EXERCISE MATERIAL –
+++
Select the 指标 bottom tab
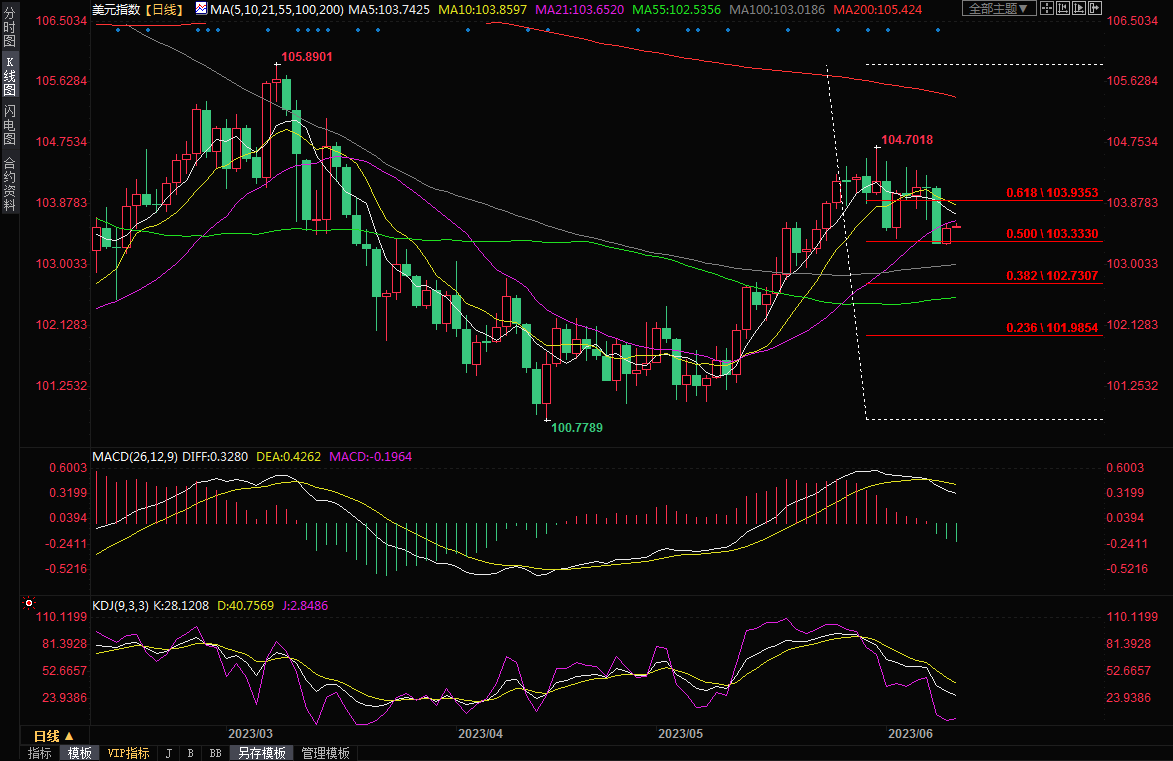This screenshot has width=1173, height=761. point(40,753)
+++
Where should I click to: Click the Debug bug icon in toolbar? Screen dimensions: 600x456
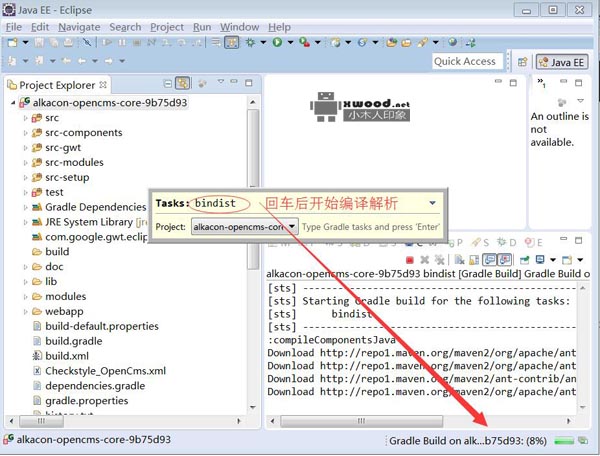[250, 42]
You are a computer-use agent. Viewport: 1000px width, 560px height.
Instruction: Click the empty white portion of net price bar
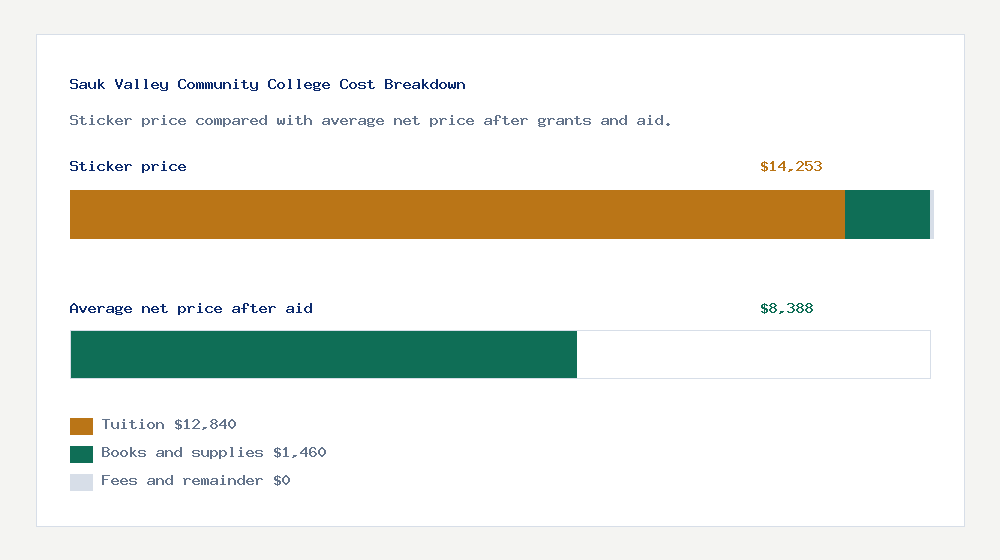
+++
ABOUT THIS EXERCISE – From the material above, reproduce only what runs from the line holding "Where should I" down to the line holding "Instruction: Click the", both included, pictures excluded.

WRITTEN RESPONSE –
Where should I click to: Click the Debug bug icon in toolbar? Screen dimensions: 600x456
[250, 42]
You are a computer-use agent. Viewport: 1000px width, 560px height.
Instruction: Click the empty white portion of net price bar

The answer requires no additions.